Corriere della Sera, 11 gennaio 2019
All’asta il castello in cui De André, Dalla e Conte amavano incidere
Mentre il mondo della musica e della cultura ricorda Fabrizio De André a 20 anni dalla sua prematura scomparsa, tramonta definitivamente un monumento della canzone italiana, ovvero di Castello di Carimate, nel Comasco, sede storica di una delle più importanti e attrezzate sale di registrazione d’Italia chiamata «Stone Castle».
Ma cosa c’entra De André con il Castello che a marzo va all’asta? C’entra per due ragioni: perché De André incise due album in quegli studi, ma sopratutto perché apparteneva al suo primo discografico, un distinto signore di nome Antonio Casetta proprietario dell’etichetta «Produttori Associati» che aveva nella sua scuderia oltre a De André, Piero Ciampi, Gli alunni del Sole, Carmen Villani, Santo & Johnny, Eugenio Finardi e Enzo Avitabile.
Il castello di Carimate, una fortezza che risale al 1200 successivamente ampliata e ristrutturata più volte, fu acquistato da Casetta (nel 1977) che realizzò al suo interno due studi e un teatrino dotati della miglior tecnologia allora disponibile. In più creò una struttura ricettiva di lusso con annesso golf club. Gli Stone Castle studio divennero il buon ritiro di molti artisti fra i quali Fabrizio De André che vi registrò «Creuza de ma’», i Pooh («Rotolando respirando»), Paolo Conte («Un gelato al Limon»), Finardi, Vecchioni, Pino Daniele, Lucio Dalla («Com’è profondo il mare»), Mango, Alberto Fortis, Alberto Camerini, Ron. Artisti, musicisti e tecnici creavano insieme in una situazione confortevole, non lontana da Milano e dalla Svizzera, ma nel contempo isolata, che favoriva la concentrazione di chi ci lavorava. Nacque un nuovo modo di creare la musica con una formula più collettiva, assembleare e meno rigida con la possibilità di correggere, cesellare e campionare. Un bilancio artistico più che soddisfacente. Ma il debito contratto, soprattutto con la casa discografica Ricordi, finì per schiacciare Antonio Casetta che perse la sua casa discografica, la «Produttori Associati», col suo prestigioso catalogo.
I dirigenti della Ricordi mal sopportavano Casetta (morto nel ’93) forse invidiosi del fascino che esercitava sugli artisti.
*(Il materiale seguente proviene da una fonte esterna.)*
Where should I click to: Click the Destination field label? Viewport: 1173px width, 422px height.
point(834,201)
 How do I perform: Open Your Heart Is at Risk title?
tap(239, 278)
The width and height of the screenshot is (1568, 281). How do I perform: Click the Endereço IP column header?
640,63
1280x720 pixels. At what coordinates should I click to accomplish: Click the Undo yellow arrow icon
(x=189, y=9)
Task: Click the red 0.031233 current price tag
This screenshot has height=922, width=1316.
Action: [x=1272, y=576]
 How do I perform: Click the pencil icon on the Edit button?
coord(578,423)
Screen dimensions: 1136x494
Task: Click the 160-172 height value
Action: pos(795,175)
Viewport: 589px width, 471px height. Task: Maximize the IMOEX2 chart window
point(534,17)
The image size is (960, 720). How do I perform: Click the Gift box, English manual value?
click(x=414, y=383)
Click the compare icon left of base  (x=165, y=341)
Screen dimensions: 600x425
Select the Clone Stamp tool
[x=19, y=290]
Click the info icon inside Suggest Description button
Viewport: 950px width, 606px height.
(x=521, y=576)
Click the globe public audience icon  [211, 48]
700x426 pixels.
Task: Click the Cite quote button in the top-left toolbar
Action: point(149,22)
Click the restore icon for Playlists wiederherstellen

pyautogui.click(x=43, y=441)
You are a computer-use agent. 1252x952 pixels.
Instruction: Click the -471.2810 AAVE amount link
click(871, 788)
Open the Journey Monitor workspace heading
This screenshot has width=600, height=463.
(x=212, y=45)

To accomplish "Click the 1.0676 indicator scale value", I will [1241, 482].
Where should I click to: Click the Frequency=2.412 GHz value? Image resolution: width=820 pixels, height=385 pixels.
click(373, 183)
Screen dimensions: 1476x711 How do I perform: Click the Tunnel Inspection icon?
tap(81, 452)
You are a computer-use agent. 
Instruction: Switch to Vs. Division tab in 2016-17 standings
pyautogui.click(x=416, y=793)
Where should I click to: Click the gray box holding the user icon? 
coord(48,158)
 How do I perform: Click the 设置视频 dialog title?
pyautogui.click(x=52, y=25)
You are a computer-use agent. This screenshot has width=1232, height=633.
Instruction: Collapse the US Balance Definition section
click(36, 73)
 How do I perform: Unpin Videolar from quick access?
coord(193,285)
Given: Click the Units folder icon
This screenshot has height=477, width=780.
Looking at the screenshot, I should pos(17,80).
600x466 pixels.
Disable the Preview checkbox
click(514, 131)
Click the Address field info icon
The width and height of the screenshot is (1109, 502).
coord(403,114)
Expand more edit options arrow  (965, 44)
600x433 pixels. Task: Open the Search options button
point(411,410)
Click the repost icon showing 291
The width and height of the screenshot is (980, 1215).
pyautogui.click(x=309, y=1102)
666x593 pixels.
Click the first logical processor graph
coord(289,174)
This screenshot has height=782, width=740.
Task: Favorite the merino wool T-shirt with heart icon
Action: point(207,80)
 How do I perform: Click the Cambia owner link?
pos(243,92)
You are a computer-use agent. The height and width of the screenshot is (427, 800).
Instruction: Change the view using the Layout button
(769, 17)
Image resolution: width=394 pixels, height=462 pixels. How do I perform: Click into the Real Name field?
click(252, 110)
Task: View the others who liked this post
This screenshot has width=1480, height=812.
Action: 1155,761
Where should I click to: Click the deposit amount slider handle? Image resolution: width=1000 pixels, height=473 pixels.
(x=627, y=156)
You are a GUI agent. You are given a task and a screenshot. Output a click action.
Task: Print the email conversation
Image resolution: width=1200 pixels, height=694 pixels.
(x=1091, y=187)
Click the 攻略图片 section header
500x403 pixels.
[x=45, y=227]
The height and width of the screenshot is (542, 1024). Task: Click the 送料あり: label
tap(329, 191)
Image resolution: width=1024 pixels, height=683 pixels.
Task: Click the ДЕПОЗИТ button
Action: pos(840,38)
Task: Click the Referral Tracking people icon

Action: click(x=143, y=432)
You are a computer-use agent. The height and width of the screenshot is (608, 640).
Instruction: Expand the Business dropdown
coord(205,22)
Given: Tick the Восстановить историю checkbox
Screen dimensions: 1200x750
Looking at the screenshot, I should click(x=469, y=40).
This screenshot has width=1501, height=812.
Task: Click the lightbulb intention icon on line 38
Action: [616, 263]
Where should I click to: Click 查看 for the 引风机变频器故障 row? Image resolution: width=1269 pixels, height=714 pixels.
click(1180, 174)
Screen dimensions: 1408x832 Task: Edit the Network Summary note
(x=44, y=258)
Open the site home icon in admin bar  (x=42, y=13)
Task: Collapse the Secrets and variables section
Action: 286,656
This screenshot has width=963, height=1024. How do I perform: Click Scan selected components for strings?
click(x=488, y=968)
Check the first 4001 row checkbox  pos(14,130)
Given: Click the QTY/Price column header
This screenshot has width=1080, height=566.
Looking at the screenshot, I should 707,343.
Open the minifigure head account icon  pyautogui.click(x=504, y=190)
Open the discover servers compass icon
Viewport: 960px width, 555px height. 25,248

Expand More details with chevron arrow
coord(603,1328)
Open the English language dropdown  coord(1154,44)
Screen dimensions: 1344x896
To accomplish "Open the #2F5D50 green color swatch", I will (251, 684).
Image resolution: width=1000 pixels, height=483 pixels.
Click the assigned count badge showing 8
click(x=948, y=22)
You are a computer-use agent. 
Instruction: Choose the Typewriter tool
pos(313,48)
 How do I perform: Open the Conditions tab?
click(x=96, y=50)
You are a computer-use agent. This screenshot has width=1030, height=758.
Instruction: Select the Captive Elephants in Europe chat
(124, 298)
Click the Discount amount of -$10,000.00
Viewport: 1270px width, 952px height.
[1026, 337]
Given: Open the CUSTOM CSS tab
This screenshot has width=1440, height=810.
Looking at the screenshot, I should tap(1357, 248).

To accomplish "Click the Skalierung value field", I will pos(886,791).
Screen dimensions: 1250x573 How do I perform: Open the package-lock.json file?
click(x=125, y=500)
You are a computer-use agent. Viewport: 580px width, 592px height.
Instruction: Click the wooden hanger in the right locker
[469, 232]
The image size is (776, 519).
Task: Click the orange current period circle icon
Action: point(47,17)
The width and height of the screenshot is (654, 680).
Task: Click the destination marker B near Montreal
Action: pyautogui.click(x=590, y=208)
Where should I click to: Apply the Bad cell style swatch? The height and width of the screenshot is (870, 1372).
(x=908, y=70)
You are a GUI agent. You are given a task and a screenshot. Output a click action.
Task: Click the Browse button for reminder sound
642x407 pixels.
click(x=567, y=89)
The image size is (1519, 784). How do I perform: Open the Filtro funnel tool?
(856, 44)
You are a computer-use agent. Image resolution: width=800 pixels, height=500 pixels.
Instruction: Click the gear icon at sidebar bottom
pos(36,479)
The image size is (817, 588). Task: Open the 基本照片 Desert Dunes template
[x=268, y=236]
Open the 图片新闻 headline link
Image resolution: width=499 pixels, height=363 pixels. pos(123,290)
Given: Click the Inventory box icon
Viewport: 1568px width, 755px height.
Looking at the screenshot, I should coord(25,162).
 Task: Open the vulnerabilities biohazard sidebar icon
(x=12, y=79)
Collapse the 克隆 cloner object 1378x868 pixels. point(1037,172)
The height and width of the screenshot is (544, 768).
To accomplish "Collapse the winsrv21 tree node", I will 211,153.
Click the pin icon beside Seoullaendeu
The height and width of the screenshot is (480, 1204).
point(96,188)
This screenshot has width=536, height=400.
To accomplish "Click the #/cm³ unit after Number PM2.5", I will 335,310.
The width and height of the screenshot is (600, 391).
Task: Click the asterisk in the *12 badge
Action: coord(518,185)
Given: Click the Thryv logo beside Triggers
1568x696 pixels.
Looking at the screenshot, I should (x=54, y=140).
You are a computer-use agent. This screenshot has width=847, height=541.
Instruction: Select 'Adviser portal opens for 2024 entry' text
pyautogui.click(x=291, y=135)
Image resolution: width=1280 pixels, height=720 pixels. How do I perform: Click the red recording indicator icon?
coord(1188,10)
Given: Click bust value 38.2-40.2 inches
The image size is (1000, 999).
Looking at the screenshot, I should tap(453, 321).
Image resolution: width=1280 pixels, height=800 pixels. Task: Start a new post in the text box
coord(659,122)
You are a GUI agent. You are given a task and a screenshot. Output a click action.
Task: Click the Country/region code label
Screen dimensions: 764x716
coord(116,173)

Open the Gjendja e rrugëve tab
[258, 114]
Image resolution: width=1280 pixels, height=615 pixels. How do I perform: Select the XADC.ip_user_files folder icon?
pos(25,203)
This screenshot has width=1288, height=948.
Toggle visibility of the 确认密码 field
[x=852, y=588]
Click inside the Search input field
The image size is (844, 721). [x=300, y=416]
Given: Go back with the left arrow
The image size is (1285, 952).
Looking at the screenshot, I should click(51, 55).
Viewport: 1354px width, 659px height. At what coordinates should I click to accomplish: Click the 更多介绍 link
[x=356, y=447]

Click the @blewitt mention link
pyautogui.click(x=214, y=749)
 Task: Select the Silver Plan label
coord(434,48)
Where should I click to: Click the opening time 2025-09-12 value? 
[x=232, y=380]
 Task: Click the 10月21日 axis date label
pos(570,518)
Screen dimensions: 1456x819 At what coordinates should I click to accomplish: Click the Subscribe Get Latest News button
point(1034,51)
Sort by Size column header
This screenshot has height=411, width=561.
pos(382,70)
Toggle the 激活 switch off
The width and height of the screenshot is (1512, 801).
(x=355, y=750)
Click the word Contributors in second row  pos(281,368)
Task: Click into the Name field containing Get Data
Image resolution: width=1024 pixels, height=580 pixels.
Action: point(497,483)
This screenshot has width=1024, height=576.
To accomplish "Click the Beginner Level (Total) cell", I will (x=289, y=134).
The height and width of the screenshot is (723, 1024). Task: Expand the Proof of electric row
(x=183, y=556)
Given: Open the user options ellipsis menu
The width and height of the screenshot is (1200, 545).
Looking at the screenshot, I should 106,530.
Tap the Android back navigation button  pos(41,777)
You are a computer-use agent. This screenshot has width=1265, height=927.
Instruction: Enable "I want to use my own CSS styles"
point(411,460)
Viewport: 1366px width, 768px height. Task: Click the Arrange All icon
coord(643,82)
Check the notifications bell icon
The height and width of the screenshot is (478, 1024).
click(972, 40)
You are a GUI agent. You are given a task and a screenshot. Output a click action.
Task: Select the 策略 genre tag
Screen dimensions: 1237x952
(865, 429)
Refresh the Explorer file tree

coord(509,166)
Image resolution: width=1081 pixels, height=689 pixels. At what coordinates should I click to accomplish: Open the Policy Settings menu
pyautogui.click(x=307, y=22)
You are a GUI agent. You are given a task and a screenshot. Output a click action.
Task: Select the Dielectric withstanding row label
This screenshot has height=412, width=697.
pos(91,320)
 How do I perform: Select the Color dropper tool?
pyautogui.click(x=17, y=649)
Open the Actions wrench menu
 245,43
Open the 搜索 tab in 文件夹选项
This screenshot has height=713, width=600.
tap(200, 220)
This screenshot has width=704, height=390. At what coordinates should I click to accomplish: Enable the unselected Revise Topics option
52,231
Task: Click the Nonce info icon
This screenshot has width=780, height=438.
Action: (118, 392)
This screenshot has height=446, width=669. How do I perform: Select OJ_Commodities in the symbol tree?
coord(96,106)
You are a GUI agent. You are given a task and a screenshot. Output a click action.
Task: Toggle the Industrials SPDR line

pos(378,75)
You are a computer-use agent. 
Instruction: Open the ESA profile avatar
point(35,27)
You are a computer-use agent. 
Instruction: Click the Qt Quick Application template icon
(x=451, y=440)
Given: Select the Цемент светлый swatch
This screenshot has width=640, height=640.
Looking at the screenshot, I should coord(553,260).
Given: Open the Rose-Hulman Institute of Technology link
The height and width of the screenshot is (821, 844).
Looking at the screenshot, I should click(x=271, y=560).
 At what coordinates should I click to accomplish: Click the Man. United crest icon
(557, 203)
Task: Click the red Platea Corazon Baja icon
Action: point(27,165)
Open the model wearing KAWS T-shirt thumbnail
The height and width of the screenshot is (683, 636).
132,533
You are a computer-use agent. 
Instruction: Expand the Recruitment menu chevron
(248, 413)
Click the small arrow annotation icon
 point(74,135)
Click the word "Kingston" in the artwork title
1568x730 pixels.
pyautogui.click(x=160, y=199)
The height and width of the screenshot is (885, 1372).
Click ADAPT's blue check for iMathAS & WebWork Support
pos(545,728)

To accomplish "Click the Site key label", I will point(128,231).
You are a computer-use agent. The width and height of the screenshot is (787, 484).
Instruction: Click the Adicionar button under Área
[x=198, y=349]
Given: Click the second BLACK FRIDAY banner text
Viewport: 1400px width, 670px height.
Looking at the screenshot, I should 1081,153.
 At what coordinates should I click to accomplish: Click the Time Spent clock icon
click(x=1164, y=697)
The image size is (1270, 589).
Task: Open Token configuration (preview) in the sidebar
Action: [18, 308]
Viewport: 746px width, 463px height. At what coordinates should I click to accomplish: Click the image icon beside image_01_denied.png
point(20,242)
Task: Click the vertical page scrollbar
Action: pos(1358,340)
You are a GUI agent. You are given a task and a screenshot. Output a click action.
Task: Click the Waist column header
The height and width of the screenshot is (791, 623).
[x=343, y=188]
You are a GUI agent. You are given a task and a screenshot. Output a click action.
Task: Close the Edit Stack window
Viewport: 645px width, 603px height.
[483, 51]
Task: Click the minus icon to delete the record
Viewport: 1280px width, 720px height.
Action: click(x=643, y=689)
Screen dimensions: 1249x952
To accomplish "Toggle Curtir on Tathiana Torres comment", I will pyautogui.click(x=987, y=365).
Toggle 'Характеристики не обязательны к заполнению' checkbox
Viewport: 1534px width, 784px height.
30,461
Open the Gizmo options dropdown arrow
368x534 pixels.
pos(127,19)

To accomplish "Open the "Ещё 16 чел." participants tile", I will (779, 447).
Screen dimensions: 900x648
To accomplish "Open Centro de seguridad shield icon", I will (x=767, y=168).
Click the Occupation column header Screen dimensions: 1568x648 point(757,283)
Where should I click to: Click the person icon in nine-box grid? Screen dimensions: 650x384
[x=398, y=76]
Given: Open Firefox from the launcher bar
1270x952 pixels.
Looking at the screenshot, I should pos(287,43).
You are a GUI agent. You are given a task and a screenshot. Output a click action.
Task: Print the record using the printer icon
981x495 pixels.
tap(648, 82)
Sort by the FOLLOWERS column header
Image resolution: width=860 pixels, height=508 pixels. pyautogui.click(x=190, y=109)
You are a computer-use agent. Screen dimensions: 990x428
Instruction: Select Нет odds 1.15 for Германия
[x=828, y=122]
In più erano indispettiti che lui, indebitato fino al collo, girasse con una fiammante Bentley, che alla fine finì pignorata. Casetta parlava senza riuscire mai a pronunciare la erre. Un giorno negli studi del Castello rimproverava De André per il forte ritardo nella consegna di un disco. E Faber si difese così: «Dottor Casetta, cosa posso fare se non ho idee?». E Casetta di rimando scherzosamente: «E lei ubi, ubi! (rubi, rubi)».
Come ogni castello che si rispetti anche questo aveva il suo fantasma. Che una notte, secondo leggenda, fece sparire da un nastro magnetico a 24 piste un intero disco di Vecchioni appena registrato («Hollywood, hollywood» del 1982). In verità pare si trattasse di un banale difetto di fabbricazione del nastro. L’atmosfera del Castello favoriva la collaborazione fra artisti che non si conoscevano in un clima ludico. Lucio Dalla era solito uscire dallo studio, raggiungere correndo un ciliegio dell’immenso giardino e rientrare con i frutti appesi come orecchini ai lobi con le movenze di un fauno.
Carimate, dal ’90, era diventato un resort di lusso. Ma non funzionava. Adesso l’edificio di 7.335 metri quadrati circondato da un parco e un bosco di 5,2 ettari il cui valore è stimato in circa 12 milioni di euro, verrà battuto all’asta, il prossimo 5 marzo, a partire da 7 milioni e mezzo di euro.